The more self notes I was leaving to myself, the more my eyes were welling up with tears. The thoughts eventually changed course. And I started thinking, if I were to die, would there be anyone who would feel sad? Would anyone feel remorse enough and find it hard to move on from the fact that I'm gone? Would anyone still remembers me as someone who once crossed path with them? Have I touched someone's life? Did I make a positive impact on anyone? Or would they just forget about me as if I have never existed at all in the first place? Memories fade, after all...

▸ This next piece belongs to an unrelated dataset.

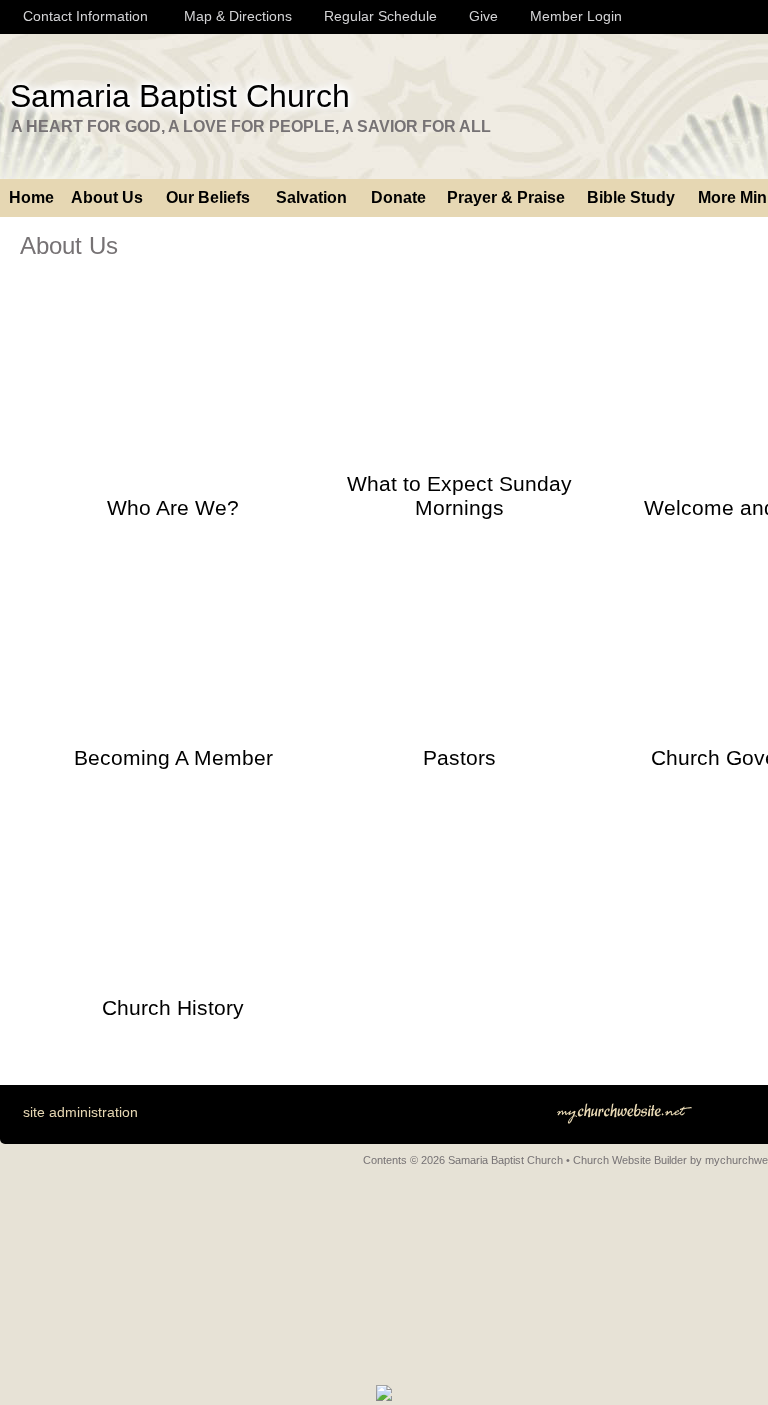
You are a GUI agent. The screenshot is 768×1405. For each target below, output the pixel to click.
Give (479, 16)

As the thoughts flew, I could no longer hold back my tears and I broke down. I don't want to see my life ends at such a young age! There are still a lot of things that await me to explore, to figure out, to work on, to achieve. 24 hours a day ain't enough. There are so many things to do, you know?

Then I told myself to stop crying. Looking back at the mirror again and said, you look ugly when you cry, ok? Your eyes are big enough, but with them swollen up, they are even bigger now and it's ugly. Please stop crying. Crying doesn't help. You are wasting your time. You always say actions speak louder than words. So please hold yourself back up, brace it through and march forward. Do whatever you need to do to stay healthy, stay alive, and live a life.

You can push yourself over the limits all the way you want, but at the same time, always remember to focus and relax. You must learn how to slow down your pace, interact with nature, spend time with your loved ones and leave sometime for yourself. And reading leadership books or market outlook feeds ain't consider as spending time for yourself. Please have a cup of coffee in the garden, enjoy the peaceful view of flowing stream and vivid greenery, feel the breeze across your face, listen to the birds singing and think of nothing, leaving a blank canvas in your mind. And most importantly, please exercise regularly.

Stumbled upon an entry posted by one of my favourite bloggers Bel, which I could super relate to. This piece from her came just at the right timing, just what I needed to put myself together. They say everything happens for a reason, and may be there is a reason why Angelina Jolie and Brad Pitt are going through a divorce at this time. I was very jelly of them as they definitely gone through hell lots to work on towards a happy life, a happy marriage, a happy family. But it seems like, nothing really lasts forever. I'm not saying this from a third party view who just sees things from the outside. I know things as I'm part of what's happening in my life.

Katy Perry released a new single Rise in the early of August and that really motivated me a little. That was when I was having a hard time and this song just happened to boost my desire to fight again. May be these are all parts of God's plan? To teach me a lesson, to show me the harsh reality, to  show me what life really is, how vulnerable any human could possibly be, and to break me down into millions of pieces, only to have me fixing myself back up and stand on my own feet again. That's why somehow or rather, these signs constantly appear on my radar whenever I'm down?

I'm forever grateful that there are these few people who are always there for me when I needed someone to talk to, or to hear me out. You know who you are! ❤ ❤

Well, I think I shall end my rather emo post this time with a motivating note:
"Be fearless - even if you have to fake it 'til you make it." - Adriana Gascogine

Wishing you guys a wonderful days ahead. All the best and cheers!